▶ **Exercise instructions**
What is the number of lines in the data below that contain "showing"? Answer with that number and no other words.
===== Exercise data =====
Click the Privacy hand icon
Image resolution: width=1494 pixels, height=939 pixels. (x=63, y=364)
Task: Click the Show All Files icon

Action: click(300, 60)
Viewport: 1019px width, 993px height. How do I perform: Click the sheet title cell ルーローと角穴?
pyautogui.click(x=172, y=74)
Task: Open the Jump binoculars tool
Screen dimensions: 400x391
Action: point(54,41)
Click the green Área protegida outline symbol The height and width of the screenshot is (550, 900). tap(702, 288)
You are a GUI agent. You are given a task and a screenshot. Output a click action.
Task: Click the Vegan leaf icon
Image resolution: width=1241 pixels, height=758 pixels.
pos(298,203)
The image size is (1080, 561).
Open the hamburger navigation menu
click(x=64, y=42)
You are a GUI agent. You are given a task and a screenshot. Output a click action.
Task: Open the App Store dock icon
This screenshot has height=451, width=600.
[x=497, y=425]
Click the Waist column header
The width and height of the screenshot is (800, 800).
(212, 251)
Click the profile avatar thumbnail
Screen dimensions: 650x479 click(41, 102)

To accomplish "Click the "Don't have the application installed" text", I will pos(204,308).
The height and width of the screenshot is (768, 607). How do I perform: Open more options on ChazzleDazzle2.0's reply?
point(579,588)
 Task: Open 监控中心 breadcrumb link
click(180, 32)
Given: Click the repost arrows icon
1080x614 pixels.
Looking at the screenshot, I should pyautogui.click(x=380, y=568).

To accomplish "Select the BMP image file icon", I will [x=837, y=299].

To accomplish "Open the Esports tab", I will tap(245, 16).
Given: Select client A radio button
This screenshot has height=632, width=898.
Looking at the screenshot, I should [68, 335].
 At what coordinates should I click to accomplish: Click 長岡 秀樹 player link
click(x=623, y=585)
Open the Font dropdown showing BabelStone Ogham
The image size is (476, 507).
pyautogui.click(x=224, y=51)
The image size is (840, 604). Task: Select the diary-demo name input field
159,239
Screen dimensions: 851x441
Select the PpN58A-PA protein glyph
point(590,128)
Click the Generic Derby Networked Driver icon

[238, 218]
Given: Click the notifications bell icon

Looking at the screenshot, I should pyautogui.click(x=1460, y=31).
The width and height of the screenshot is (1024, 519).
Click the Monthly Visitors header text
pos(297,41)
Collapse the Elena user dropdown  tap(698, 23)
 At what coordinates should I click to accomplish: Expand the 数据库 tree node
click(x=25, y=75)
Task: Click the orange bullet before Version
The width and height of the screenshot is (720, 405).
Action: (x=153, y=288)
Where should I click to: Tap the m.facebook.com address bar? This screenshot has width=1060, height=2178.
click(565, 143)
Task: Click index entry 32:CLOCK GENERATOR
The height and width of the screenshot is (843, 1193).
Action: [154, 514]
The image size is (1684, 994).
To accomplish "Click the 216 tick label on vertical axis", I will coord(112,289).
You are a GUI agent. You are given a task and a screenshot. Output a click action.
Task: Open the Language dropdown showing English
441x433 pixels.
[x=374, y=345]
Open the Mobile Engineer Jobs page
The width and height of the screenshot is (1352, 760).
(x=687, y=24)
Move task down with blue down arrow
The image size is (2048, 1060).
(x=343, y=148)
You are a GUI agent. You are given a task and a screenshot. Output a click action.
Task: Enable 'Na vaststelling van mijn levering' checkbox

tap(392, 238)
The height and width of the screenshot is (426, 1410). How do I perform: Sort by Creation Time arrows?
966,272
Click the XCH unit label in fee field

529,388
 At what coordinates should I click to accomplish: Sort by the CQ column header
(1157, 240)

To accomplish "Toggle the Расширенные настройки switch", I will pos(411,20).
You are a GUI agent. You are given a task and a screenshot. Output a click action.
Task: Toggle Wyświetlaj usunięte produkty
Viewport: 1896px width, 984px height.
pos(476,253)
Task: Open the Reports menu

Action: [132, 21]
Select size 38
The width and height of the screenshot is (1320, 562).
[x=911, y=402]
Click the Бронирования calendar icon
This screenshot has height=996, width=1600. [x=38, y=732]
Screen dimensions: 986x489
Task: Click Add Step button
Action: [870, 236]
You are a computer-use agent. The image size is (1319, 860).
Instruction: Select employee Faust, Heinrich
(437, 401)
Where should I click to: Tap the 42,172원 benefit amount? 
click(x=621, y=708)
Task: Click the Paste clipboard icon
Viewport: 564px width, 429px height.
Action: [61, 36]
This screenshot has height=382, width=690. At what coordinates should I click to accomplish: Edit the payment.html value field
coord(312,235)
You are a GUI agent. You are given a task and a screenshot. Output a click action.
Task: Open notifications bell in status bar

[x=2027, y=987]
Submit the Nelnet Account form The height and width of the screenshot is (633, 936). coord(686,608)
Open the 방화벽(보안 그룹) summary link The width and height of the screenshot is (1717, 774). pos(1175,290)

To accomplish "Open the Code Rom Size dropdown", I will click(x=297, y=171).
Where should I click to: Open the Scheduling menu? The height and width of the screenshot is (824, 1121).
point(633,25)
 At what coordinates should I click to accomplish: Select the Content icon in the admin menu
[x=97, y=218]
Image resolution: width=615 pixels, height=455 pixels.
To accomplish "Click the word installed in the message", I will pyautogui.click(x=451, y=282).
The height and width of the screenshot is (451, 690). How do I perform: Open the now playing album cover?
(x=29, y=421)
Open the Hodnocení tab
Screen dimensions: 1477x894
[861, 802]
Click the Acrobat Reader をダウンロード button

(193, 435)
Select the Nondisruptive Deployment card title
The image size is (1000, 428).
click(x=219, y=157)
=====
▶ **Your solution**
2